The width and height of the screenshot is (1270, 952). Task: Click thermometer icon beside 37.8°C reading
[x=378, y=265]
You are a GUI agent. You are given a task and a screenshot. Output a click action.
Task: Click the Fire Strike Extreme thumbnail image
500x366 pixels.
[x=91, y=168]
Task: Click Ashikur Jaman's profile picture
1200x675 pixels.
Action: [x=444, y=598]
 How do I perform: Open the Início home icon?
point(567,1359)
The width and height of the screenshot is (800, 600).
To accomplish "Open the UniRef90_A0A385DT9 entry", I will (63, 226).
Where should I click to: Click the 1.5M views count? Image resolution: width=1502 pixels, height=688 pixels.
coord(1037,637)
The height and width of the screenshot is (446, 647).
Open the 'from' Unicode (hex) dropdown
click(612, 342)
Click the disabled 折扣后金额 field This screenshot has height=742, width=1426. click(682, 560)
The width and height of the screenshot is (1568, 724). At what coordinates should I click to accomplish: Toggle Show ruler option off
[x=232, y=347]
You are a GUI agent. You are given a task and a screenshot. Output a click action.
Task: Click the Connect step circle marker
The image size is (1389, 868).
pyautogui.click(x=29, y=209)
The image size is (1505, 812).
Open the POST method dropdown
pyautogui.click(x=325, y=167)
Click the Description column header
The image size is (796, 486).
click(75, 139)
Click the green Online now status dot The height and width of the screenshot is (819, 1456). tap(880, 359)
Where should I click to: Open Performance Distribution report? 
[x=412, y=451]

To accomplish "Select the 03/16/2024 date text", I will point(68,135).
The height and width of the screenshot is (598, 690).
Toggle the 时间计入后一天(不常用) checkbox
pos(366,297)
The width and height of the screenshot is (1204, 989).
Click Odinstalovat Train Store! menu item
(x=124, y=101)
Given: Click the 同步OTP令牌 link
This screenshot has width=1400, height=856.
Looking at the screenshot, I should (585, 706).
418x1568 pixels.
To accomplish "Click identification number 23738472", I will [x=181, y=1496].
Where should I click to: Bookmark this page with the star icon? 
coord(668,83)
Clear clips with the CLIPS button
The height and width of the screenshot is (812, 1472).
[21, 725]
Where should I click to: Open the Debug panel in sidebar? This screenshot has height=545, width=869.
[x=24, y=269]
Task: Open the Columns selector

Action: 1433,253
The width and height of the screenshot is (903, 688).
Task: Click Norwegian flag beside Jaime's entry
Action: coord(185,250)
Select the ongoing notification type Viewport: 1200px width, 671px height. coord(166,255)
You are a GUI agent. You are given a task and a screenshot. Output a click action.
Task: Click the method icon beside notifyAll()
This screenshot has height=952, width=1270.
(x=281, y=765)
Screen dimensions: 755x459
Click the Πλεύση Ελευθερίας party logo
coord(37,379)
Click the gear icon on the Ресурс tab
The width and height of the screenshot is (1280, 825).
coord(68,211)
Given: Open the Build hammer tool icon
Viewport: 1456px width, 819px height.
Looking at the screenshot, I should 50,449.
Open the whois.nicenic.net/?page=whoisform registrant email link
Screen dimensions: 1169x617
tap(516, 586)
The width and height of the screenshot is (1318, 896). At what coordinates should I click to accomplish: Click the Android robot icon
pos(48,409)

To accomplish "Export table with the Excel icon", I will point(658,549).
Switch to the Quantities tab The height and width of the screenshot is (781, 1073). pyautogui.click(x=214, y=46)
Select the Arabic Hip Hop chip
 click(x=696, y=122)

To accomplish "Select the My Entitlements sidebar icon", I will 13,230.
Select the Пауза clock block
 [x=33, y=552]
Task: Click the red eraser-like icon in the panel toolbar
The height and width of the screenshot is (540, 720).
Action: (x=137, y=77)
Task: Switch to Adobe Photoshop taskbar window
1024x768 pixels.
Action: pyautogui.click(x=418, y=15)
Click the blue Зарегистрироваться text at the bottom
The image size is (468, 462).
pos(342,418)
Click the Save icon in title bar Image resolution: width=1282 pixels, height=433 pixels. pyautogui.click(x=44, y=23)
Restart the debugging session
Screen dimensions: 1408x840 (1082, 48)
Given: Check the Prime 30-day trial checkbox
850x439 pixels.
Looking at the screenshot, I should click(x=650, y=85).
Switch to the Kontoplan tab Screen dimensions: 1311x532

......

● GOAL OF THE EXERCISE: Can you retype all of the records above word for word, keeping every character, number and line break unchanged?

● ANSWER FOR THIS EXERCISE:
The width and height of the screenshot is (1270, 952). Task: Click thermometer icon beside 37.8°C reading
[x=378, y=265]
You are a GUI agent. You are given a task and a screenshot. Output a click action.
Task: Click the Fire Strike Extreme thumbnail image
500x366 pixels.
[x=91, y=168]
Task: Click Ashikur Jaman's profile picture
1200x675 pixels.
Action: [x=444, y=598]
 How do I perform: Open the Início home icon?
point(567,1359)
The width and height of the screenshot is (800, 600).
To accomplish "Open the UniRef90_A0A385DT9 entry", I will (63, 226).
Where should I click to: Click the 1.5M views count? Image resolution: width=1502 pixels, height=688 pixels.
coord(1037,637)
The height and width of the screenshot is (446, 647).
Open the 'from' Unicode (hex) dropdown
click(612, 342)
Click the disabled 折扣后金额 field This screenshot has height=742, width=1426. click(682, 560)
The width and height of the screenshot is (1568, 724). At what coordinates should I click to accomplish: Toggle Show ruler option off
[x=232, y=347]
You are a GUI agent. You are given a task and a screenshot. Output a click action.
Task: Click the Connect step circle marker
The image size is (1389, 868).
pyautogui.click(x=29, y=209)
The image size is (1505, 812).
Open the POST method dropdown
pyautogui.click(x=325, y=167)
Click the Description column header
The image size is (796, 486).
click(75, 139)
Click the green Online now status dot The height and width of the screenshot is (819, 1456). tap(880, 359)
Where should I click to: Open Performance Distribution report? 
[x=412, y=451]

To accomplish "Select the 03/16/2024 date text", I will point(68,135).
The height and width of the screenshot is (598, 690).
Toggle the 时间计入后一天(不常用) checkbox
pos(366,297)
The width and height of the screenshot is (1204, 989).
Click Odinstalovat Train Store! menu item
(x=124, y=101)
Given: Click the 同步OTP令牌 link
This screenshot has width=1400, height=856.
Looking at the screenshot, I should (585, 706).
418x1568 pixels.
To accomplish "Click identification number 23738472", I will [x=181, y=1496].
Where should I click to: Bookmark this page with the star icon? 
coord(668,83)
Clear clips with the CLIPS button
The height and width of the screenshot is (812, 1472).
[21, 725]
Where should I click to: Open the Debug panel in sidebar? This screenshot has height=545, width=869.
[x=24, y=269]
Task: Open the Columns selector

Action: 1433,253
The width and height of the screenshot is (903, 688).
Task: Click Norwegian flag beside Jaime's entry
Action: coord(185,250)
Select the ongoing notification type Viewport: 1200px width, 671px height. coord(166,255)
You are a GUI agent. You are given a task and a screenshot. Output a click action.
Task: Click the method icon beside notifyAll()
This screenshot has height=952, width=1270.
(x=281, y=765)
Screen dimensions: 755x459
Click the Πλεύση Ελευθερίας party logo
coord(37,379)
Click the gear icon on the Ресурс tab
The width and height of the screenshot is (1280, 825).
coord(68,211)
Given: Open the Build hammer tool icon
Viewport: 1456px width, 819px height.
Looking at the screenshot, I should 50,449.
Open the whois.nicenic.net/?page=whoisform registrant email link
Screen dimensions: 1169x617
tap(516, 586)
The width and height of the screenshot is (1318, 896). At what coordinates should I click to accomplish: Click the Android robot icon
pos(48,409)

To accomplish "Export table with the Excel icon", I will point(658,549).
Switch to the Quantities tab The height and width of the screenshot is (781, 1073). pyautogui.click(x=214, y=46)
Select the Arabic Hip Hop chip
 click(x=696, y=122)

To accomplish "Select the My Entitlements sidebar icon", I will 13,230.
Select the Пауза clock block
 [x=33, y=552]
Task: Click the red eraser-like icon in the panel toolbar
The height and width of the screenshot is (540, 720).
Action: (x=137, y=77)
Task: Switch to Adobe Photoshop taskbar window
1024x768 pixels.
Action: pyautogui.click(x=418, y=15)
Click the blue Зарегистрироваться text at the bottom
The image size is (468, 462).
pos(342,418)
Click the Save icon in title bar Image resolution: width=1282 pixels, height=433 pixels. pyautogui.click(x=44, y=23)
Restart the debugging session
Screen dimensions: 1408x840 (1082, 48)
Given: Check the Prime 30-day trial checkbox
850x439 pixels.
Looking at the screenshot, I should click(x=650, y=85).
Switch to the Kontoplan tab Screen dimensions: 1311x532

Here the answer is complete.